More complex analyses also have a model underneath them: the usual ANOVA actually has a model that is almost the same. The mean can be a function of several parameters, and might not be the mean, but just a parameter that controls the likelihood. The variance might also be modelled. And the parameters that are modelled could themselves be functions of more parameters. And all these parameters might themselves be random. Yes, things can get complex.

The problem, then, is to estimate the parameters. There are several schemes for doing this. For the model above, the two commonly used schemes are the frequentist and the Bayesian approaches. Each of these gives us a way to estimate the parameters. They are, in essence, philosophical approaches to understanding what we mean by probability and randomness. In the frequentist scheme, what we observe is random, with fixed parameters, and hence any statistic we calculate (such as the slope of the straight line) is a random function of the data. In contrast, the Bayesian approach is to say that anything we are uncertain about is random. Hence, we treat the data as fixed (because we know it: we have observed it), and the parameters are random.

Both of these philosophical schemes are useful in that they then can be used to construct methods for estimating the parameters of the mathematical model. Both use the likelihood, i.e. the probability of the data given values of the parameters, albeit in different ways. For example, the frequentist scheme tells us that we should find the values of the parameters which give us the maximum value of the likelihood. Hence, this is often spoken about as a maximum likelihood approach (there is another philosophical scheme which leads to the same equations, but to me it always looks like asking Fisher to wave his fiducial wand to make everything mysteriously right. I assume I'm missing something important).

Estimating the parameters is not enough, though. We also want to know how reliable they are. It makes a difference to our estimate that for every year J.K. Rowling writes an extra 300 pages if the range of possible values is 290-310 or 0-600. In the former case, we have a pretty good idea how much time to book off work to read her latest book: in the latter, we have little idea about whether we need to have a headache or major heart surgery. We can summarise the reliability in a variety of ways: a popular one is the probability that the estimate is less than zero. Alternatives include giving a range of likely values (typically a range for which there is a 95% probability that the estimate is within it), or a statistic such as a standard deviation to summarise the variability in the estimate (in the frequentist scheme, this standard deviation is called the standard error).

In my next post, I will describe the model fitting and model selection, i.e. how these schemes are used in practice to make inferences. I suspect this will include a rant about p-values.

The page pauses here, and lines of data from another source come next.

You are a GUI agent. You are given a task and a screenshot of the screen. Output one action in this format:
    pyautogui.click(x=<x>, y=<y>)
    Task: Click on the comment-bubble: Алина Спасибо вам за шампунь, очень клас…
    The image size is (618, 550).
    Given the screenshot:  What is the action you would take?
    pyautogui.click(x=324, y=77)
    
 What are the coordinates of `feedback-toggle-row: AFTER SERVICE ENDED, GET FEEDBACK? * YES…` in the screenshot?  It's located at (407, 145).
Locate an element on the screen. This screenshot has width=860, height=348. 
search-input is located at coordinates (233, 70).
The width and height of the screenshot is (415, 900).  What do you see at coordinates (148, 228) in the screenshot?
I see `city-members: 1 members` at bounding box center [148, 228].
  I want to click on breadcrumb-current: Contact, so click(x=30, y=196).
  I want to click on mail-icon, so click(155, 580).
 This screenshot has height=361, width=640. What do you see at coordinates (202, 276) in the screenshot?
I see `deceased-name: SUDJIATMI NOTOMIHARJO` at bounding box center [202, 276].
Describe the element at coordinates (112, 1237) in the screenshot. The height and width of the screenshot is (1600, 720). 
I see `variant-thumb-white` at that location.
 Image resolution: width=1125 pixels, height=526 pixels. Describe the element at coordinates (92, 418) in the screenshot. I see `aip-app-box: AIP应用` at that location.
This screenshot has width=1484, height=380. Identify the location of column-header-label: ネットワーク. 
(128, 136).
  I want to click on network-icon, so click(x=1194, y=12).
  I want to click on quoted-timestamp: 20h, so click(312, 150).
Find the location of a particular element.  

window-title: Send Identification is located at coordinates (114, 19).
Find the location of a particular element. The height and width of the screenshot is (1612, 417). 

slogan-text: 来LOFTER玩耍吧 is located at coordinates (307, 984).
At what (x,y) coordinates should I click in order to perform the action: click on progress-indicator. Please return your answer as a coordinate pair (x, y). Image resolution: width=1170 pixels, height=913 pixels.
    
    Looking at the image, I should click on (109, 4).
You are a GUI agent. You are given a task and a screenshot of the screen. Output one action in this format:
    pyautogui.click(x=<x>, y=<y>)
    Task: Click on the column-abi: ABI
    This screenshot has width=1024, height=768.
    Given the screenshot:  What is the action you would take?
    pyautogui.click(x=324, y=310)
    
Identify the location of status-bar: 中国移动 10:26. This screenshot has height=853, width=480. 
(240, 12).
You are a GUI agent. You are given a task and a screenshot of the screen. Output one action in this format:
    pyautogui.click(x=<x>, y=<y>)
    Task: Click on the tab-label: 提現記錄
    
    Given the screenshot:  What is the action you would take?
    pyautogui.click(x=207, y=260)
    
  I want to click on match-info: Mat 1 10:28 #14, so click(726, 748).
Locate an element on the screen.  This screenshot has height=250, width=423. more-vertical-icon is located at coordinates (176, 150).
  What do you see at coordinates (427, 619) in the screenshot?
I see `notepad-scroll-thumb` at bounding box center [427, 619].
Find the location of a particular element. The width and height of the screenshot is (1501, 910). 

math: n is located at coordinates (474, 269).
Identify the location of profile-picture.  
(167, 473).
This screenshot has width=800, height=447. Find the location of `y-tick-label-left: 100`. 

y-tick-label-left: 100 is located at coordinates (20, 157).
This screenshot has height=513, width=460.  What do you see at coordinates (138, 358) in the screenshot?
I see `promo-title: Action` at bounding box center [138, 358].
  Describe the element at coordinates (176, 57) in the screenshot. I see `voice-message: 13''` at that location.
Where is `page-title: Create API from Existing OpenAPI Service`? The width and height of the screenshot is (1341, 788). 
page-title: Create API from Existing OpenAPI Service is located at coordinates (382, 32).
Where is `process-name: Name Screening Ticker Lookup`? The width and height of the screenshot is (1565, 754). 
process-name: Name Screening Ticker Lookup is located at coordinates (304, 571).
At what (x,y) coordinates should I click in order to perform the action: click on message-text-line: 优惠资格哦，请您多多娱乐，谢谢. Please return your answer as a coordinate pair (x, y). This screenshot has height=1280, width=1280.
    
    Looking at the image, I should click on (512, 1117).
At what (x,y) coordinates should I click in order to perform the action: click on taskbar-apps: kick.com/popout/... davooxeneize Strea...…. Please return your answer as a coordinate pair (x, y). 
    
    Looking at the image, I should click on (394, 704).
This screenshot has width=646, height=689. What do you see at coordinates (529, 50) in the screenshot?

Before I stop to work myself up into a frenzy, one last point is worth mentioning. The approaches discussed above assume that the data are normally distributed. If we discard this assumption, we can use different approaches. One, called least squares, is based on optimising a property of the model and data (i.e. minimising the sum of the squares of the differences between the data and the expected values). It turns out that this is the same as maximising the likelihood, i.e. it is mathematically the same as the frequentist approach. I, therfore, use the frequentist interpretation of the equations, and it gets round a lot of fiddly problems. Another, called non-parametric statistics, does away with any distributional assumption, but also throws away part of the data: rather than use the data themselves, the analysis concentrates on using the ranks of the data (i.e whether each Y

_{i}is the smallest, second smallest etc.). In some cases, I think this can still have a likelihood interpretation, but I must admit that I haven't checked: it's just a hunch.